=== What the task requires ===
Would you please give all the lines below again, exactly as they stand?

Supplied records below:

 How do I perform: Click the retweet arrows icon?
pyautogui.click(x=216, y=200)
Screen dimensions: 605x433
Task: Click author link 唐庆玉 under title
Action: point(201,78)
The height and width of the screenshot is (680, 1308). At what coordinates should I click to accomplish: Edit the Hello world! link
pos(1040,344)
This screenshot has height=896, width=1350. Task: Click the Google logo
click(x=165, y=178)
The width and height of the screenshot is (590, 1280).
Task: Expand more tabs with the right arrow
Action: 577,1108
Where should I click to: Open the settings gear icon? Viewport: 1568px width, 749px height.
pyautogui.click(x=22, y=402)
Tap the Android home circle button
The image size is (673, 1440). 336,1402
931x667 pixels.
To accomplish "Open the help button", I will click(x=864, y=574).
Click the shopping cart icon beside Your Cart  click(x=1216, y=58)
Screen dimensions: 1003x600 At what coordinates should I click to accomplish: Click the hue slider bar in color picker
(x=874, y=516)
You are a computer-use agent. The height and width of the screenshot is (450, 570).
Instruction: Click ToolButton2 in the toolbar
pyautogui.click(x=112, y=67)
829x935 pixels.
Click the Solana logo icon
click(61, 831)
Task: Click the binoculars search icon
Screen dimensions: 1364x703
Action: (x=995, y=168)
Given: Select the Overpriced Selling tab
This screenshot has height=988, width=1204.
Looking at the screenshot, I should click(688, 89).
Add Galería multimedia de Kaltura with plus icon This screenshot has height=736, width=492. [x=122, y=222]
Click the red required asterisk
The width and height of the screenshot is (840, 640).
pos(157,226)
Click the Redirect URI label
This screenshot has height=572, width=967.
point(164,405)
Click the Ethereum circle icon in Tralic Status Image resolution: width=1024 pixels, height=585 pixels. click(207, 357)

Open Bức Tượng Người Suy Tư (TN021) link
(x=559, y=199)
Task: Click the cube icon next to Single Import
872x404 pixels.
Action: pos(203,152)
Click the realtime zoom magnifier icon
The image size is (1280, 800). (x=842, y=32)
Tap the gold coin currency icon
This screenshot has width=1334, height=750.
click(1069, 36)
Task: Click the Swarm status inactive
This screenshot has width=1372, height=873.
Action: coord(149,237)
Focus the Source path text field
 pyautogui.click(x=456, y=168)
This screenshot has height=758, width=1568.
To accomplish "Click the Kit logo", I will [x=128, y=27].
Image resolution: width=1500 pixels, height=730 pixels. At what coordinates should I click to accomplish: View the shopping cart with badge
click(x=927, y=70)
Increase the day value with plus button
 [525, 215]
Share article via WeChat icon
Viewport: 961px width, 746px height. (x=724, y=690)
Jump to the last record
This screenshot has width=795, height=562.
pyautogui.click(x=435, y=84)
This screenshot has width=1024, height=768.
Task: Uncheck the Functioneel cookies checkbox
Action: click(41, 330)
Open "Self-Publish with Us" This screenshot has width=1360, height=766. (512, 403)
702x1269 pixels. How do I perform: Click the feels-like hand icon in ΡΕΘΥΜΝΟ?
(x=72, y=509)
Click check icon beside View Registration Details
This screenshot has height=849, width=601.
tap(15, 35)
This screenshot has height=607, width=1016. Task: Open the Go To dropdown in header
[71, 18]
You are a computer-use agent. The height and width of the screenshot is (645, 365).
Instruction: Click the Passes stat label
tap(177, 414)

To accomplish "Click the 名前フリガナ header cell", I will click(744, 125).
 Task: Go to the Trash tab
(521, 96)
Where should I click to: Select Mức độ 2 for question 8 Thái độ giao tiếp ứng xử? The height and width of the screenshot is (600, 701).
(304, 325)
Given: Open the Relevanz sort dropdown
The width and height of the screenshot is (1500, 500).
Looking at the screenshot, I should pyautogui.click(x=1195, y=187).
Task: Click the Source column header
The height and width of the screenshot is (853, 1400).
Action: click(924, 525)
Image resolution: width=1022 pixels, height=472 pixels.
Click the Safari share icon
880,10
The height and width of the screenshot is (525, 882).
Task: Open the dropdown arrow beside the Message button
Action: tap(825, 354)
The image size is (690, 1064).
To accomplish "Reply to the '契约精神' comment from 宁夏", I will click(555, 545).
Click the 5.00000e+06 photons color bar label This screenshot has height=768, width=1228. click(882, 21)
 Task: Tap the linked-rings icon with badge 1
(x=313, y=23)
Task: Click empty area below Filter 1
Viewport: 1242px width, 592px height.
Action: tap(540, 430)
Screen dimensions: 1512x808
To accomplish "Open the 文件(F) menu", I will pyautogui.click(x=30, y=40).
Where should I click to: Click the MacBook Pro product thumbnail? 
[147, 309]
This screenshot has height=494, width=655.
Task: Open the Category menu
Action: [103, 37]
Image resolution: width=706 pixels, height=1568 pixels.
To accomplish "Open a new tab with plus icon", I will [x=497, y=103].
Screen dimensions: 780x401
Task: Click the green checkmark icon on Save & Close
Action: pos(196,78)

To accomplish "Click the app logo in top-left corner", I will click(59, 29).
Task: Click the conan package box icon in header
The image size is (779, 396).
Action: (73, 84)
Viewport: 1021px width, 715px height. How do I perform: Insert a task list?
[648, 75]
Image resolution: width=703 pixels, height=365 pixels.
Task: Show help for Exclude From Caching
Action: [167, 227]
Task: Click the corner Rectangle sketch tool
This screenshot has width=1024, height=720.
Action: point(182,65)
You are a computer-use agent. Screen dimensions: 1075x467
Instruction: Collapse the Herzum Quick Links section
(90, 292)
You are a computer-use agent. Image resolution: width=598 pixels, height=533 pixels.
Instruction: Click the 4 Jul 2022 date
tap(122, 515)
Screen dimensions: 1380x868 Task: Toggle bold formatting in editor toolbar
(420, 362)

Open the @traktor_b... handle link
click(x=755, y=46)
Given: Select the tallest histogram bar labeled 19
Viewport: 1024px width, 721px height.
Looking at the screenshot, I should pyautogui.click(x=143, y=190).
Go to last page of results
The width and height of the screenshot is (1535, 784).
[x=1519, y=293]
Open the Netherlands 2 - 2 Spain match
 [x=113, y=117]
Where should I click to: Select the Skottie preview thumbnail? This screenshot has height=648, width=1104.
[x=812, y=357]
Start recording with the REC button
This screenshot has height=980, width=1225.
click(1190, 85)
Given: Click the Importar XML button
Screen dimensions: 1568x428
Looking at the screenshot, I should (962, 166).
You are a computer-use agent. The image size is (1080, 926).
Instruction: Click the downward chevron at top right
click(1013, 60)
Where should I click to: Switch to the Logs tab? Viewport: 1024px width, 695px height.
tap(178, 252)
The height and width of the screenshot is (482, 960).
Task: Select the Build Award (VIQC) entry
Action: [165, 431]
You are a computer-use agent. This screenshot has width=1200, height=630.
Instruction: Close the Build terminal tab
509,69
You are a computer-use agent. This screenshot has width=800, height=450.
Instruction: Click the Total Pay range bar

End of Supplied records.

=== Solution ===
 How do I perform: Click the retweet arrows icon?
pyautogui.click(x=216, y=200)
Screen dimensions: 605x433
Task: Click author link 唐庆玉 under title
Action: point(201,78)
The height and width of the screenshot is (680, 1308). At what coordinates should I click to accomplish: Edit the Hello world! link
pos(1040,344)
This screenshot has height=896, width=1350. Task: Click the Google logo
click(x=165, y=178)
The width and height of the screenshot is (590, 1280).
Task: Expand more tabs with the right arrow
Action: 577,1108
Where should I click to: Open the settings gear icon? Viewport: 1568px width, 749px height.
pyautogui.click(x=22, y=402)
Tap the Android home circle button
The image size is (673, 1440). 336,1402
931x667 pixels.
To accomplish "Open the help button", I will click(x=864, y=574).
Click the shopping cart icon beside Your Cart  click(x=1216, y=58)
Screen dimensions: 1003x600 At what coordinates should I click to accomplish: Click the hue slider bar in color picker
(x=874, y=516)
You are a computer-use agent. The height and width of the screenshot is (450, 570).
Instruction: Click ToolButton2 in the toolbar
pyautogui.click(x=112, y=67)
829x935 pixels.
Click the Solana logo icon
click(61, 831)
Task: Click the binoculars search icon
Screen dimensions: 1364x703
Action: (x=995, y=168)
Given: Select the Overpriced Selling tab
This screenshot has height=988, width=1204.
Looking at the screenshot, I should click(688, 89).
Add Galería multimedia de Kaltura with plus icon This screenshot has height=736, width=492. [x=122, y=222]
Click the red required asterisk
The width and height of the screenshot is (840, 640).
pos(157,226)
Click the Redirect URI label
This screenshot has height=572, width=967.
point(164,405)
Click the Ethereum circle icon in Tralic Status Image resolution: width=1024 pixels, height=585 pixels. click(207, 357)

Open Bức Tượng Người Suy Tư (TN021) link
(x=559, y=199)
Task: Click the cube icon next to Single Import
872x404 pixels.
Action: pos(203,152)
Click the realtime zoom magnifier icon
The image size is (1280, 800). (x=842, y=32)
Tap the gold coin currency icon
This screenshot has width=1334, height=750.
click(1069, 36)
Task: Click the Swarm status inactive
This screenshot has width=1372, height=873.
Action: coord(149,237)
Focus the Source path text field
 pyautogui.click(x=456, y=168)
This screenshot has height=758, width=1568.
To accomplish "Click the Kit logo", I will [x=128, y=27].
Image resolution: width=1500 pixels, height=730 pixels. At what coordinates should I click to accomplish: View the shopping cart with badge
click(x=927, y=70)
Increase the day value with plus button
 [525, 215]
Share article via WeChat icon
Viewport: 961px width, 746px height. (x=724, y=690)
Jump to the last record
This screenshot has width=795, height=562.
pyautogui.click(x=435, y=84)
This screenshot has width=1024, height=768.
Task: Uncheck the Functioneel cookies checkbox
Action: click(41, 330)
Open "Self-Publish with Us" This screenshot has width=1360, height=766. (512, 403)
702x1269 pixels. How do I perform: Click the feels-like hand icon in ΡΕΘΥΜΝΟ?
(x=72, y=509)
Click check icon beside View Registration Details
This screenshot has height=849, width=601.
tap(15, 35)
This screenshot has height=607, width=1016. Task: Open the Go To dropdown in header
[71, 18]
You are a computer-use agent. The height and width of the screenshot is (645, 365).
Instruction: Click the Passes stat label
tap(177, 414)

To accomplish "Click the 名前フリガナ header cell", I will click(744, 125).
 Task: Go to the Trash tab
(521, 96)
Where should I click to: Select Mức độ 2 for question 8 Thái độ giao tiếp ứng xử? The height and width of the screenshot is (600, 701).
(304, 325)
Given: Open the Relevanz sort dropdown
The width and height of the screenshot is (1500, 500).
Looking at the screenshot, I should pyautogui.click(x=1195, y=187).
Task: Click the Source column header
The height and width of the screenshot is (853, 1400).
Action: click(924, 525)
Image resolution: width=1022 pixels, height=472 pixels.
Click the Safari share icon
880,10
The height and width of the screenshot is (525, 882).
Task: Open the dropdown arrow beside the Message button
Action: tap(825, 354)
The image size is (690, 1064).
To accomplish "Reply to the '契约精神' comment from 宁夏", I will click(555, 545).
Click the 5.00000e+06 photons color bar label This screenshot has height=768, width=1228. click(882, 21)
 Task: Tap the linked-rings icon with badge 1
(x=313, y=23)
Task: Click empty area below Filter 1
Viewport: 1242px width, 592px height.
Action: tap(540, 430)
Screen dimensions: 1512x808
To accomplish "Open the 文件(F) menu", I will pyautogui.click(x=30, y=40).
Where should I click to: Click the MacBook Pro product thumbnail? 
[147, 309]
This screenshot has height=494, width=655.
Task: Open the Category menu
Action: [103, 37]
Image resolution: width=706 pixels, height=1568 pixels.
To accomplish "Open a new tab with plus icon", I will [x=497, y=103].
Screen dimensions: 780x401
Task: Click the green checkmark icon on Save & Close
Action: pos(196,78)

To accomplish "Click the app logo in top-left corner", I will click(59, 29).
Task: Click the conan package box icon in header
The image size is (779, 396).
Action: (73, 84)
Viewport: 1021px width, 715px height. How do I perform: Insert a task list?
[648, 75]
Image resolution: width=703 pixels, height=365 pixels.
Task: Show help for Exclude From Caching
Action: [167, 227]
Task: Click the corner Rectangle sketch tool
This screenshot has width=1024, height=720.
Action: point(182,65)
You are a computer-use agent. Screen dimensions: 1075x467
Instruction: Collapse the Herzum Quick Links section
(90, 292)
You are a computer-use agent. Image resolution: width=598 pixels, height=533 pixels.
Instruction: Click the 4 Jul 2022 date
tap(122, 515)
Screen dimensions: 1380x868 Task: Toggle bold formatting in editor toolbar
(420, 362)

Open the @traktor_b... handle link
click(x=755, y=46)
Given: Select the tallest histogram bar labeled 19
Viewport: 1024px width, 721px height.
Looking at the screenshot, I should pyautogui.click(x=143, y=190).
Go to last page of results
The width and height of the screenshot is (1535, 784).
[x=1519, y=293]
Open the Netherlands 2 - 2 Spain match
 [x=113, y=117]
Where should I click to: Select the Skottie preview thumbnail? This screenshot has height=648, width=1104.
[x=812, y=357]
Start recording with the REC button
This screenshot has height=980, width=1225.
click(1190, 85)
Given: Click the Importar XML button
Screen dimensions: 1568x428
Looking at the screenshot, I should (962, 166).
You are a computer-use agent. The image size is (1080, 926).
Instruction: Click the downward chevron at top right
click(1013, 60)
Where should I click to: Switch to the Logs tab? Viewport: 1024px width, 695px height.
tap(178, 252)
The height and width of the screenshot is (482, 960).
Task: Select the Build Award (VIQC) entry
Action: [165, 431]
You are a computer-use agent. This screenshot has width=1200, height=630.
Instruction: Close the Build terminal tab
509,69
You are a computer-use agent. This screenshot has width=800, height=450.
Instruction: Click the Total Pay range bar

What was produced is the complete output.